Mais ne vous attendez pas à un KPexit, poursuit-il ; même les plus grands critiques au sein des gouvernements ne préconisent pas un abandon rapide de ce système de certification. Pourtant, Hans Merket ressent une transformation dans leur façon de penser.
Auparavant, le « bloc occidental », qui a fait pression en faveur des réformes du KP et constitué en général des États-Unis, de l’Union européenne, du Canada, de l’Australie, de la Suisse et du Royaume-Uni, faisait régulièrement part de sa déception face à la lenteur des progrès du KP. En revanche, ces pays acceptaient également les travers de ce système, explique-t-il.

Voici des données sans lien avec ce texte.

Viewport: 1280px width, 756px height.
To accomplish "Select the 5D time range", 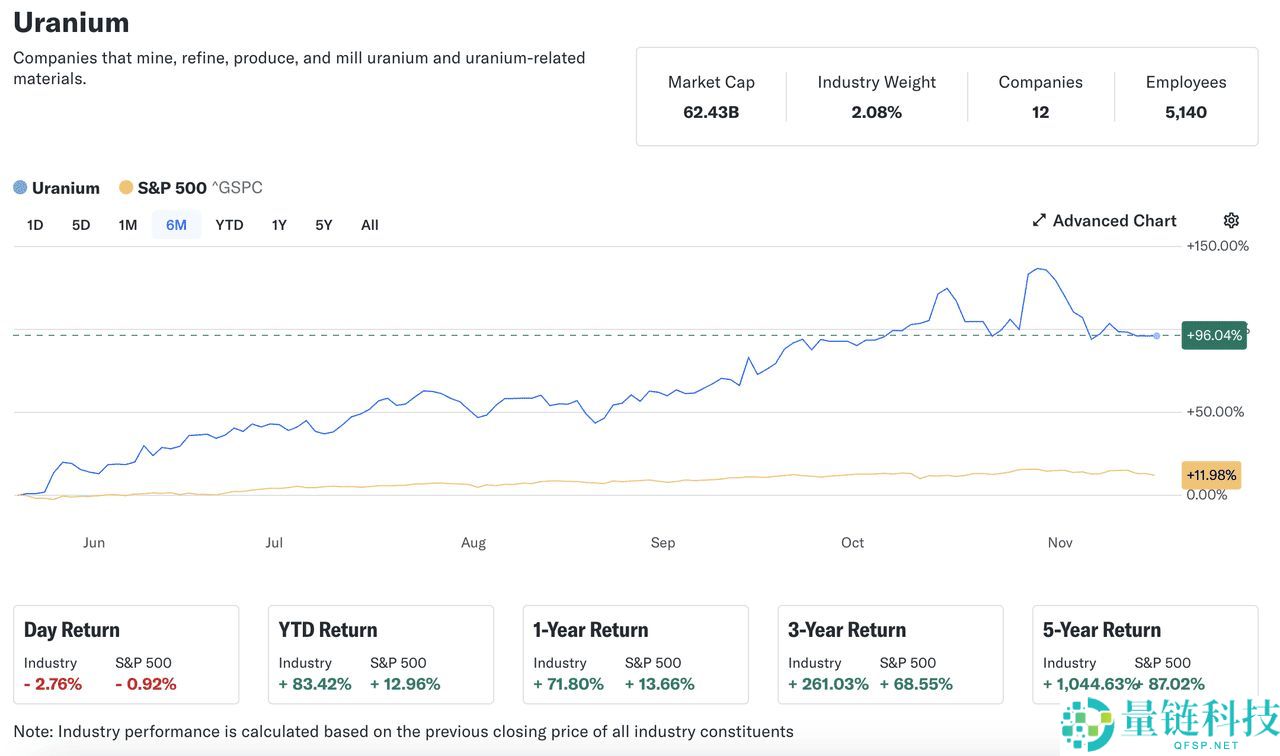I will (x=81, y=225).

Après l’invasion de l’Ukraine par la Russie, « ces pays commencent à se demander si le KP sert la bonne cause », ajoute-t-il. « Ils ont voulu le conserver afin de maintenir la confiance des consommateurs dans les diamants. Néanmoins, cette stratégie semble produire l’effet inverse. »
Selon le chercheur, certains pays sont d’avis que « la volonté du marché diamantaire d’intégrer la traçabilité pourrait faire perdre de sa pertinence au KP. »

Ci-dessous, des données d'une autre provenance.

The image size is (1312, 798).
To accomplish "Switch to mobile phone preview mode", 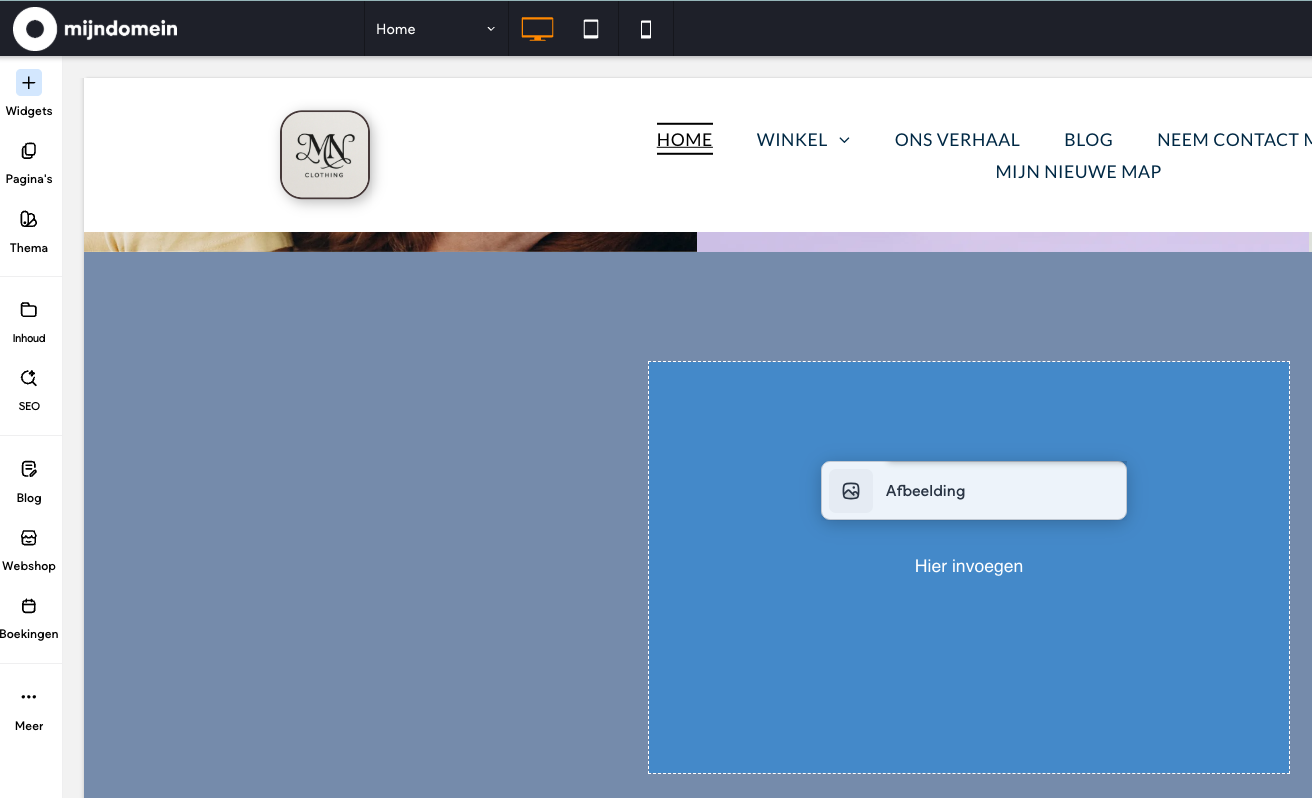I will coord(646,29).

L’une des options envisagées serait de faire appel à un consultant pour définir différents plans d’action.
Un représentant du gouvernement a confié au JCK que le Kimberley Process est toujours considéré comme « une référence importante ». Toutefois, il constate que l’invasion de l’Ukraine par la Russie représente un « grand défi » que l’organisation doit relever.
Bien qu’il soit peu probable que le KP bannisse les diamants russes, les membres de l’organisation n’ont même pas su se mettre d’accord pour aborder le sujet à la réunion intersession, qui s’est déroulée en juin à Kasane, au Botswana.
Mis à part le bloc occidental, le Japon et l’Ukraine étaient les seuls autres pays ayant voté en faveur d’une discussion sur le sujet. Le KP fonctionne sur le modèle de la majorité absolue. Or, dans ce cas, la proposition n’a même pas été soutenue par une majorité simple.
« Ils ne souhaitaient pas que la question russe finisse par opposer l’Occident au reste du monde, mais c’est ce qui est arrivé », affirme Hans Merket.
L’invasion de l’Ukraine par la Russie a exacerbé les tensions au sein du KP, les États-Unis et le Royaume-Uni boycottant régulièrement des groupes présidés par la Russie.
Dans une lettre adressée au président du KP et que Reuters a pu consulter, Marika Lautso-Mousnier, membre de la Commission européenne, écrit que l’inaction face à l’invasion de l’Ukraine « porterait atteinte à la crédibilité et à l’intégrité du Kimberley Process, non seulement en tant que mécanisme de prévention des conflits, mais également en tant que mécanisme de régulation du commerce. »
Ioanna Sahas Martin, directrice des Ressources naturelles et de la Gouvernance au Bureau de développement économique du Canada, a également affirmé que le KP « ne peut pas refuser de se pencher sur la question légitime de savoir si les diamants bruts exportés par la Russie pourraient financer son invasion de l’Ukraine. »
Le ministère russe des Affaires étrangères a affirmé à l’agence de presse que son pays condamnait ce qu’il a qualifié d’efforts visant à « politiser le travail du Kimberley Process en déformant délibérément, voire en remplaçant ouvertement, ses principes fondamentaux. »
Jacob Thamage, président du KP, confie au JCK que le début de la réunion n’a pas été « facile », les membres ayant débattu sur le fait d’aborder la question russe. « Globalement, la session s’est pourtant bien déroulée et des progrès ont été réalisés sur les problèmes soumis aux organes de travail du KP », conclut-il.